Hybride replacemment strategy worse than always-replace

Rebel · Post by **Rebel** » Fri Apr 26, 2024 12:29 am

pgg106 wrote: ↑Thu Apr 25, 2024 11:56 pm Time and time again devs that have opted for alternative testing solutions (mostly because they didn't know sprt existed)

False.

pgg106 wrote: ↑Thu Apr 25, 2024 11:56 pm have ended up with feature bloated engines that could barely play decent chess, hundreds if not thousands of Elo weaker that they should've been.

False.

pgg106 wrote: ↑Thu Apr 25, 2024 11:56 pm Edit: it's insane that a conclusion so obvious such as "use the testing every engine in the top 100 CCRL uses" needs 3 pages of arguments, this is why talkchess is a cesspit and the only useful interactions are because actual devs take pity on people being mislead.

Not sure what you are trying to establish, but this forum was created in 1997 and probably will survive discord.

And BTW, please fill in your real name in your profile, that is obliged here.

Thank you.

Pali · Post by **Pali** » Fri Apr 26, 2024 12:33 am

hgm wrote: ↑Thu Apr 25, 2024 10:58 pm
Pali wrote: ↑Thu Apr 25, 2024 9:34 pmHere is a comparison for Black Marlin (using nodes as NPS is the same for each):
Current replacement scheme takes 31981317 nodes to reach depth 30
Always replace takes 33255810 nodes to reach depth 30
Preferring lower depth entries takes 18510403 nodes to reach depth 30
As an extra, removing TT entirely takes 7805004 nodes to reach depth 30
I would say you have an engine that lies very much about its depth, to get fewer nodes without TT. It cannot have search all branches to the same depth, with fewer nodes and no hash cutoffs to save nodes.

"It cannot have search all branches to the same depth"
What you are referring to is called pruning, reductions and extensions. If you consider this lying about depth, sure go ahead. But keep in mind that no engine is honest about depth by your definition and as such, you shouldn't give this advice to anyone without explicitly reviewing their code and making sure that they perform no reductions, pruning or extensions at any point.

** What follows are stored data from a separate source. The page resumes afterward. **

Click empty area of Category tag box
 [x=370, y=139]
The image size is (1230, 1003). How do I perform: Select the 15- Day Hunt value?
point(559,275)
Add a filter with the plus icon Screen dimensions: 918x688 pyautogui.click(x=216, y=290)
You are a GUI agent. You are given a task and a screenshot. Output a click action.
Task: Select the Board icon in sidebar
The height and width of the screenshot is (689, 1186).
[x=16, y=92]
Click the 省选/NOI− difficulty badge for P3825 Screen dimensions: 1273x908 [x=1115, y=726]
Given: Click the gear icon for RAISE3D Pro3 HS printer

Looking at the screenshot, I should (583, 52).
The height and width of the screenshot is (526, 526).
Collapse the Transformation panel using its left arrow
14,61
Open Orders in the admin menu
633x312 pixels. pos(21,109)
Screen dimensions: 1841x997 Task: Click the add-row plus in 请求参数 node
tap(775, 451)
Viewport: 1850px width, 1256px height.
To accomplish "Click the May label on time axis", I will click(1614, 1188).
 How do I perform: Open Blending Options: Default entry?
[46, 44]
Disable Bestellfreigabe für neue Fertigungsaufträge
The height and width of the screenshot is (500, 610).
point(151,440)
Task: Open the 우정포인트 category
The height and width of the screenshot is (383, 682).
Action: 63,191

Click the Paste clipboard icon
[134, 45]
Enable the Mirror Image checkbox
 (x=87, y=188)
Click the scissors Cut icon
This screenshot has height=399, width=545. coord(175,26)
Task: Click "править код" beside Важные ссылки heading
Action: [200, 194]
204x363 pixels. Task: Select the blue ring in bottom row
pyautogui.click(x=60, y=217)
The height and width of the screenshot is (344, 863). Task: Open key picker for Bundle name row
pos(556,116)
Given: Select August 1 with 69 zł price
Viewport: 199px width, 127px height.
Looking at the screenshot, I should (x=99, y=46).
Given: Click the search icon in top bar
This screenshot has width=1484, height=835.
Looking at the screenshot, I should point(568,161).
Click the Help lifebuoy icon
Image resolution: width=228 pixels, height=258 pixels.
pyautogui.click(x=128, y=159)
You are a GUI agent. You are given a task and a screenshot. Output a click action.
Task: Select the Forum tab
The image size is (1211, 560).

Pali · Post by **Pali** » Fri Apr 26, 2024 12:41 am

Rebel wrote: ↑Fri Apr 26, 2024 12:29 am
pgg106 wrote: ↑Thu Apr 25, 2024 11:56 pm Time and time again devs that have opted for alternative testing solutions (mostly because they didn't know sprt existed)
False.

pgg106 wrote: ↑Thu Apr 25, 2024 11:56 pm have ended up with feature bloated engines that could barely play decent chess, hundreds if not thousands of Elo weaker that they should've been.
False.

pgg106 wrote: ↑Thu Apr 25, 2024 11:56 pm Edit: it's insane that a conclusion so obvious such as "use the testing every engine in the top 100 CCRL uses" needs 3 pages of arguments, this is why talkchess is a cesspit and the only useful interactions are because actual devs take pity on people being mislead.
Not sure what you are trying to establish, but this forum was created in 1997 and probably will survive discord.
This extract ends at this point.